Cierley v. Uhalt

10 P.2d 769 | Cal. Ct. App. | 1932

Baker Street is a public thoroughfare running north and south in the city of Bakersfield. It is crossed at right angles by Eleventh Street. This crossing is an obstructed intersection as defined by section 113 of the California Vehicle Act.

At about noon on September 6, 1929, a Whippet delivery truck belonging to appellants and being driven by their employee upon their business came into collision with an automobile driven by respondent at or near the northerly line of the intersection produced across Baker Street. Appellants instituted this action to recover the resulting damages. The trial court found both drivers concurrently negligent and that the driver of appellants' truck was guilty of contributory negligence, and awarded no damages.

Appellants state three grounds upon which they maintain the judgment should be reversed: First, that the finding that the driver of appellants' truck was guilty of negligence and contributory negligence, is not supported by the evidence; second, that respondent had the last clear chance to avoid the accident; and, third, that the trial court erred in denying appellants' motion for new trial on the ground of newly discovered evidence.

[1] There is no merit in the contention that the finding, that appellants' driver was guilty of negligence and contributory *703 negligence, finds no support in the evidence. Respondent testified that he entered the intersection from the west and proceeded to make a left turn to go north on Baker Street; that there was no vehicle within 150 feet of the intersection when he entered it from Eleventh Street; that there were at least two cars approaching from the north on Baker Street at more than that distance; and that when he reached a point at about the north line of the intersection, with his automobile on or east of the medial line of Baker Street, he realized that a collision with appellants' truck was imminent and stopped his car. His account of the course of appellants' truck may be summarized as follows: There were two automobiles traveling south on the westerly half of Baker Street followed by the truck, which started to pass them more than 150 feet north from the intersection. The truck swung easterly to the driver's left-hand side of Baker Street, traveling at a high rate of speed. It continued traveling at a high rate of speed southerly on the wrong side of Baker Street until just before the impact when its driver turned sharply to his right, bringing the left rear portion of the truck into collision with the left front wheel of respondent's automobile. When the truck was between 80 and 100 feet distant from him, respondent brought his automobile to a full stop and it did not again move until it was towed from the road. This evidence amply supports the finding of the trial court that the driver of the truck was both negligent and contributorily negligent. This testimony was contradicted by other evidence, but we cannot reverse a judgment because of a conflict in the evidence.

[2] The doctrine of the last clear chance is not necessarily applicable to the facts of this case. The rules governing this doctrine are announced in the article entitled "Automobiles", 1928 Supplement to California Jurisprudence, page 233 et seq., and the many cases there cited. By inference the trial court found this doctrine inapplicable to the facts of this case and we cannot disturb this implied finding.

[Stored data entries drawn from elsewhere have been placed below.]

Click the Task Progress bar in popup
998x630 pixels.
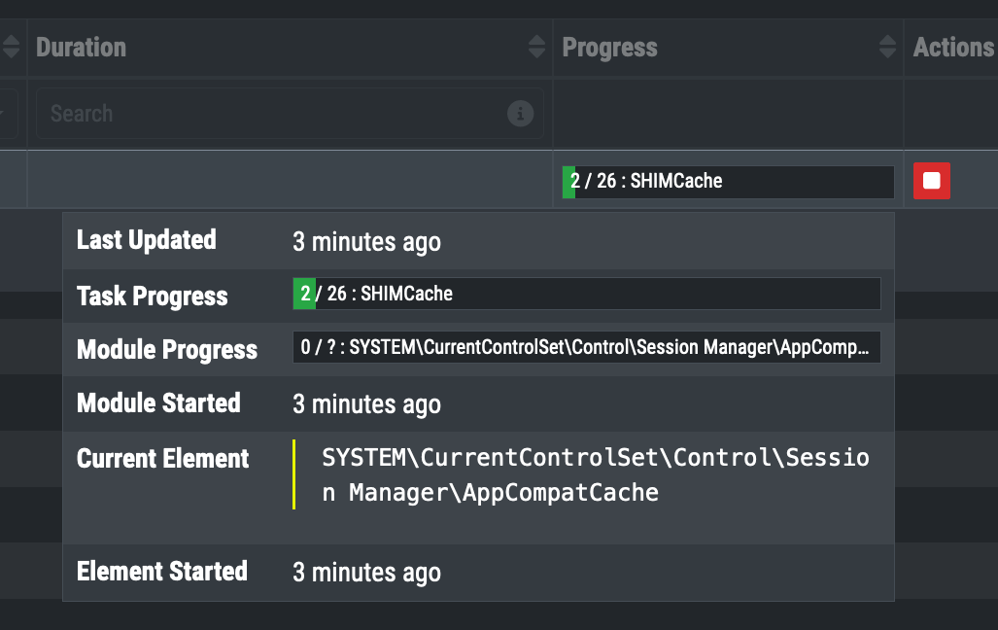pyautogui.click(x=586, y=294)
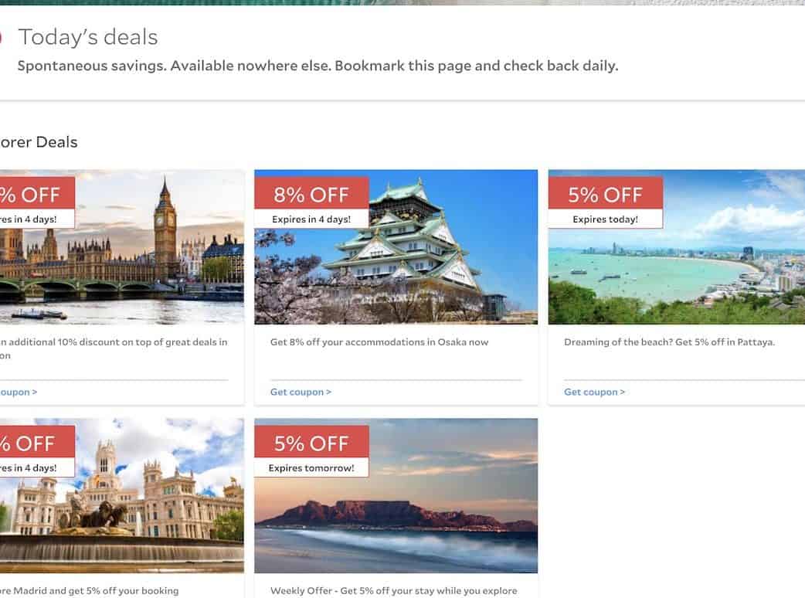Click the 5% OFF badge on Pattaya

[605, 194]
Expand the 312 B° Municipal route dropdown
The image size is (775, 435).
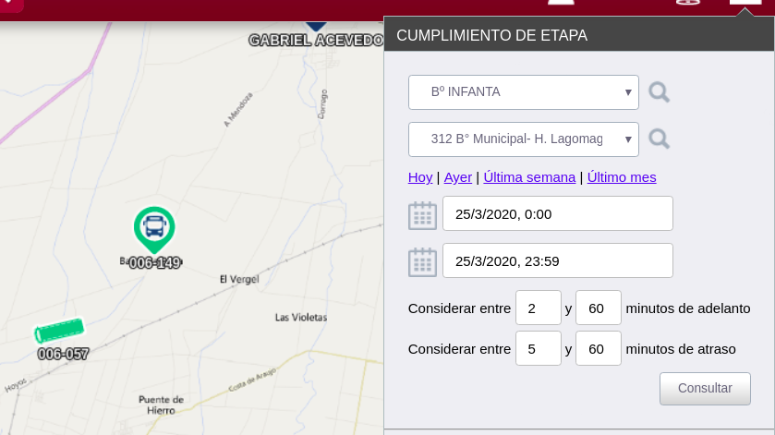tap(523, 139)
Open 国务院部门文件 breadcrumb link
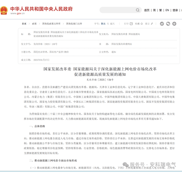182x172 pixels. click(x=74, y=24)
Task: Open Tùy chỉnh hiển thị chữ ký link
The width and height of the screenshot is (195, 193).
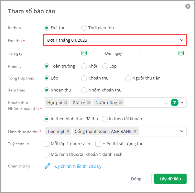Action: coord(77,166)
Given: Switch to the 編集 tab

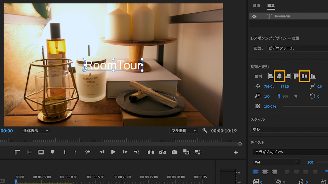Looking at the screenshot, I should tap(271, 6).
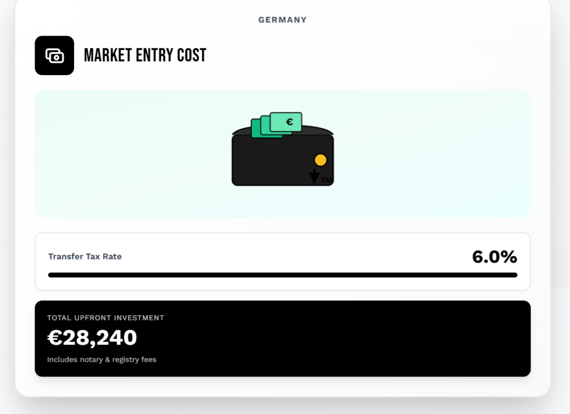Image resolution: width=570 pixels, height=414 pixels.
Task: Click the curved wallet flap right of the banknotes
Action: click(x=320, y=131)
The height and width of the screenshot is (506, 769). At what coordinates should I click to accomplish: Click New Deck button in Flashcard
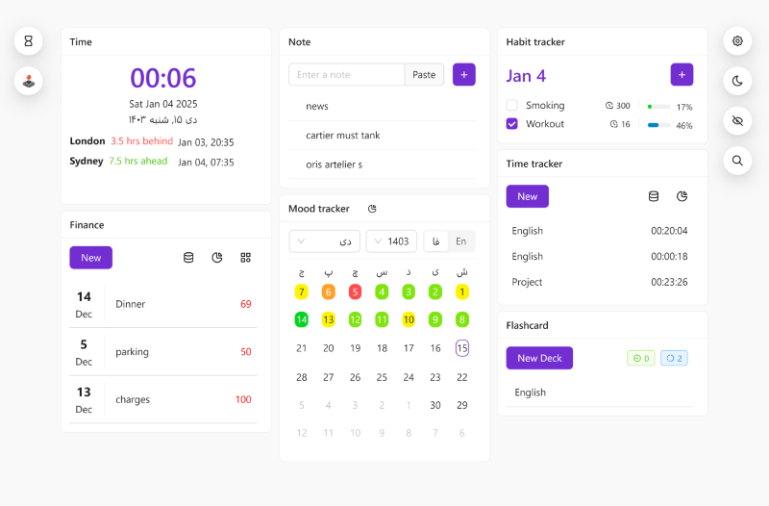coord(539,358)
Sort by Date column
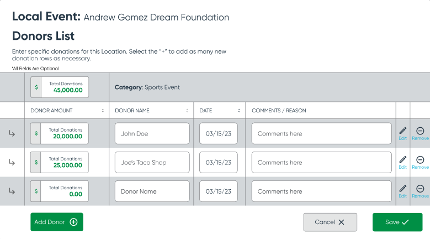Viewport: 430px width, 239px height. tap(240, 111)
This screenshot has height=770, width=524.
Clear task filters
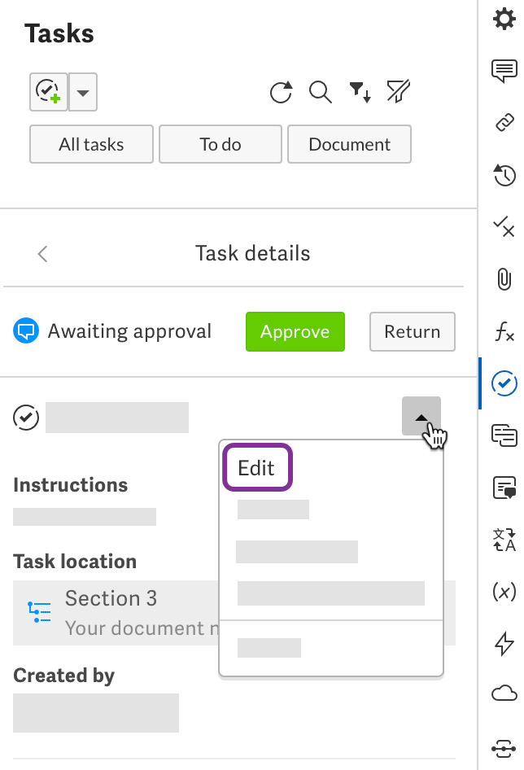pyautogui.click(x=398, y=93)
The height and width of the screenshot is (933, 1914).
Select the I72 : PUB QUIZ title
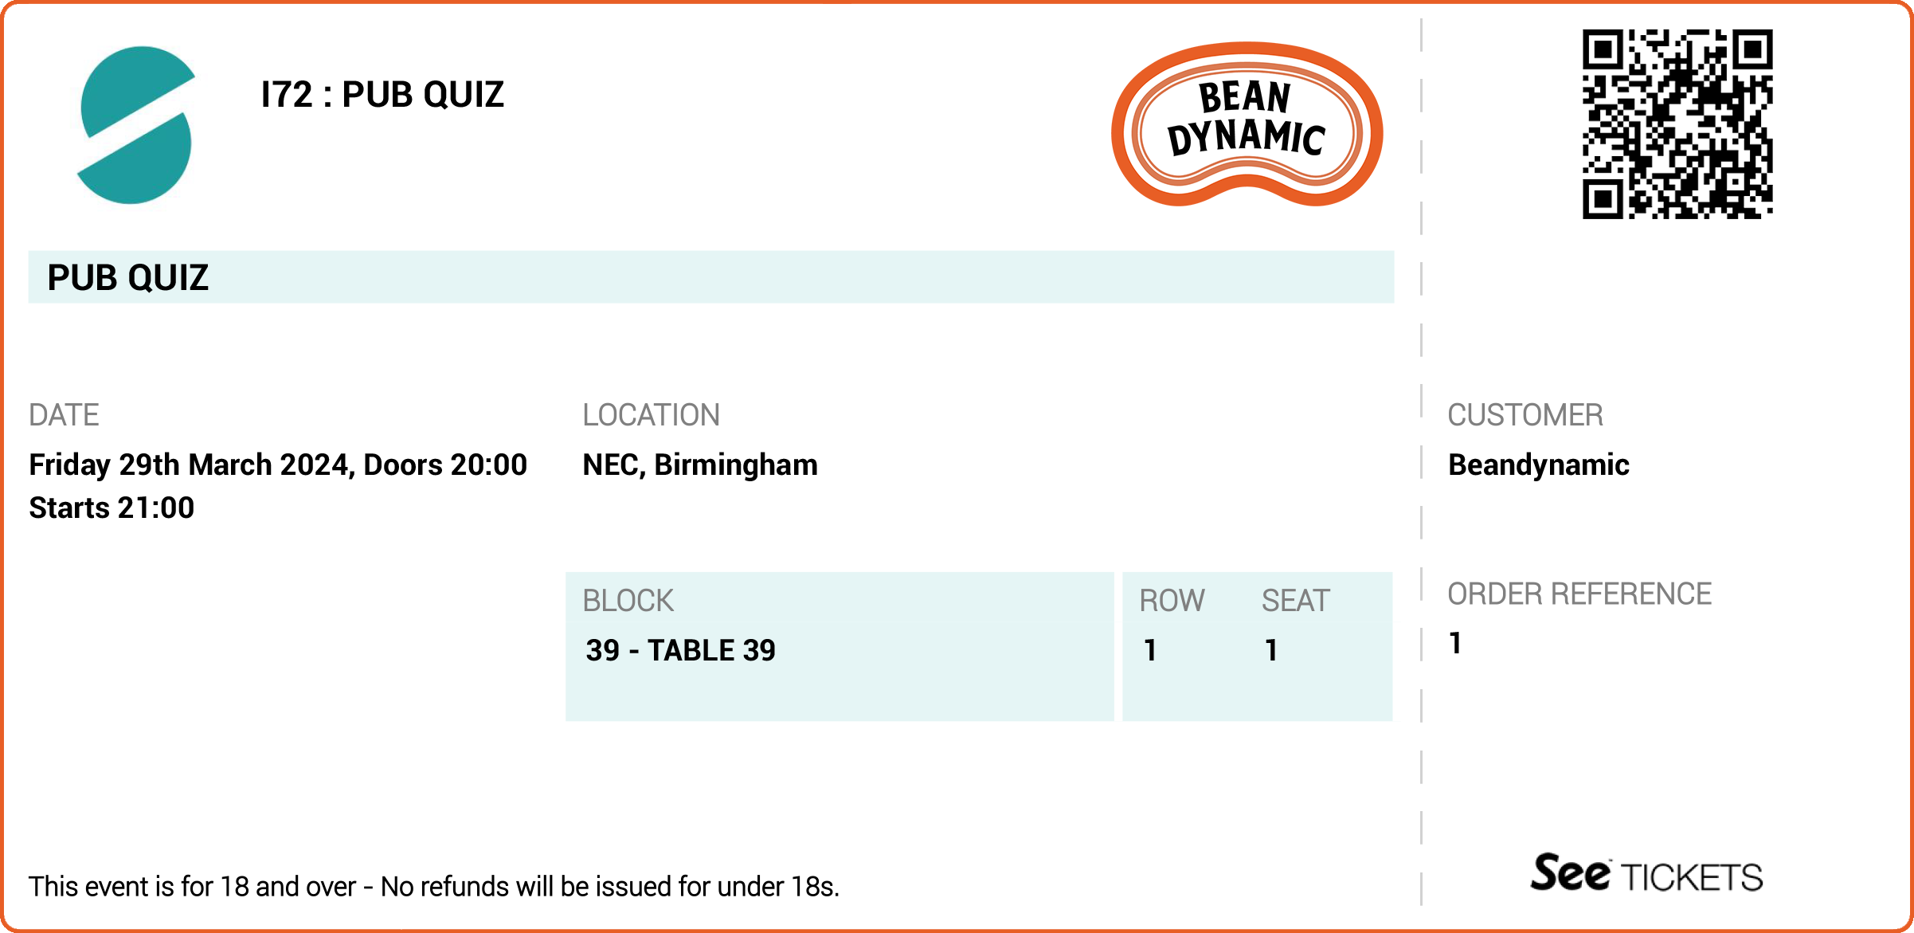[x=382, y=95]
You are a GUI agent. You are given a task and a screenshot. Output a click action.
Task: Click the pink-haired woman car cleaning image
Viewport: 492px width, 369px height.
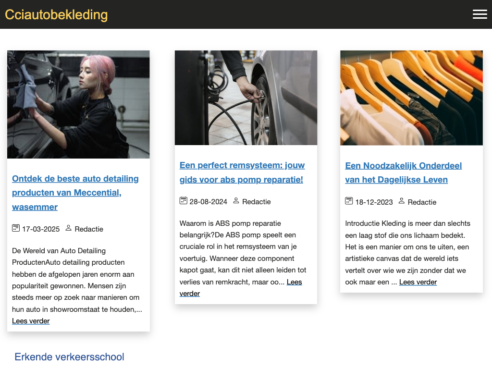click(x=78, y=104)
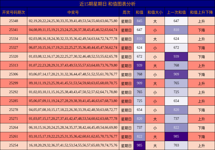Click the 小 cell in row 25341
215x150 pixels.
[155, 30]
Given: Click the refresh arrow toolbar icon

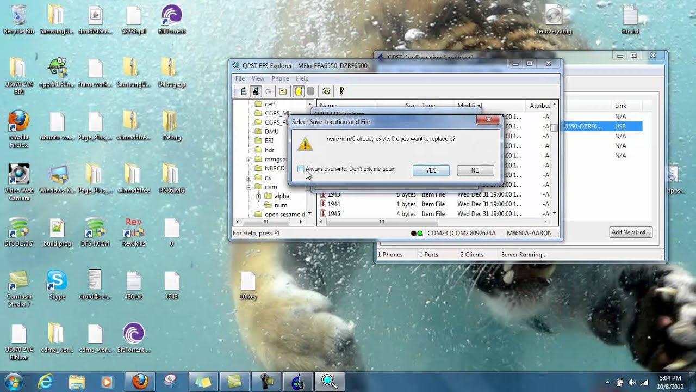Looking at the screenshot, I should pos(268,91).
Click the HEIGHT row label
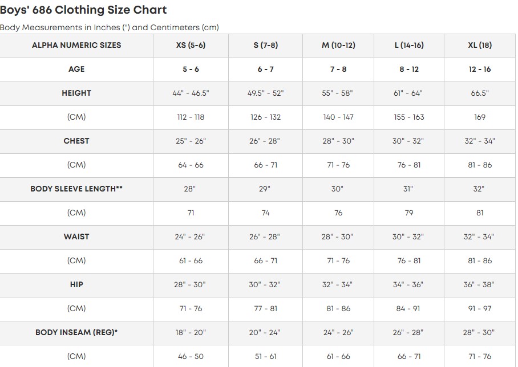 tap(76, 93)
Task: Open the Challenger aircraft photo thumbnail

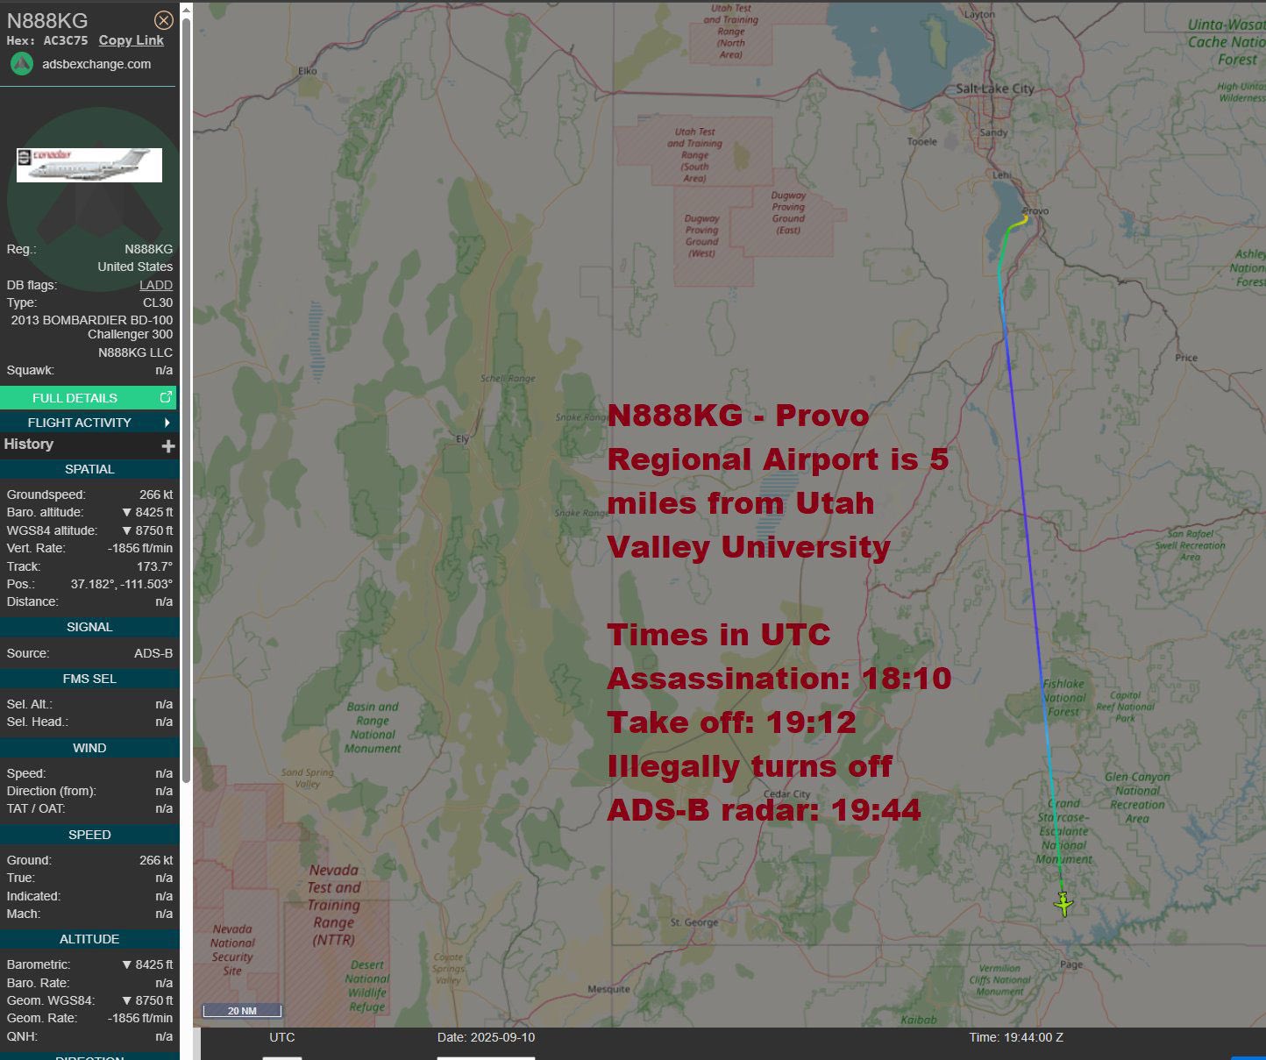Action: (89, 165)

[3] Appellants presented the affidavits of two witnesses in support of their motion for new trial on the ground of newly discovered evidence. One of the affiants appeared at *704 the trial and testified in their behalf. The other continuously resided close to the scene of the accident from the time of its happening to the time of the trial. No due diligence was shown by appellants in seeking the presence of this witness at the trial. The proposed testimony of both these witnesses was merely cumulative of other evidence introduced. The affidavits furnished no legal ground for an order granting a new trial.

The judgment is affirmed.

Barnard, P.J., and Jennings, J., concurred.